Q: Why should cholesterol be managed in older adults?
A: High cholesterol levels that go untreated or unmanaged increase one's risk for coronary heart disease (CHD), which is the leading cause of death in both men and women over 65 years old and can cause long-term disability. Cholesterol treatment in high-risk individuals who are 65–80 years old is beneficial and reduces the likelihood of a heart attack or other coronary heart disease event.
Q: How do you know if you are "high-risk" for coronary heart disease?
A: You are considered high-risk if you have known CHD: you have had a heart attack, angioplasty, bypass operation, abnormal stress test, other diagnosis of atherosclerosis or you have diabetes mellitus.
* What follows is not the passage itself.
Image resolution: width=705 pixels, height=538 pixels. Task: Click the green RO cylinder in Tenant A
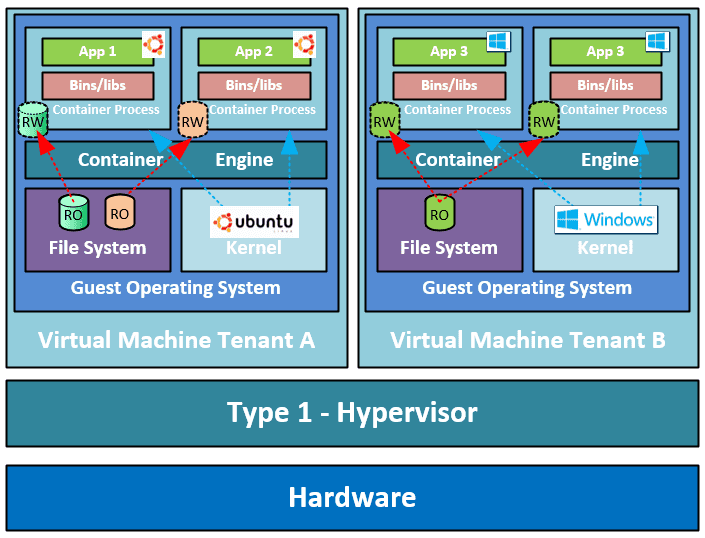click(x=73, y=212)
Q: Am I still at high-risk if I have not had a heart attack?
A: You still are at high-risk, if your cholesterol level is high and you have one other major risk factor, such as high blood pressure, diabetes, obesity or smoking.
Q: What must I do to lower my cholesterol?
A: To lower your cholesterol, live a heart-healthy lifestyle. Eat a heart-healthy diet that includes fresh vegetables, fruit, whole grains, low-fat dairy products, and limit fatty foods. Exercise regularly, avoid smoking, control high blood pressure, manage your diabetes and maintain a healthy weight. Your doctor also may recommend cholesterol-lowering drugs.
Q: What is the healthy range for cholesterol?
A: A healthy range for total cholesterol is less than 170 mg/dL and an LDL cholesterol of less than 100, or less than 70 mg/dL if you are in the high-risk category.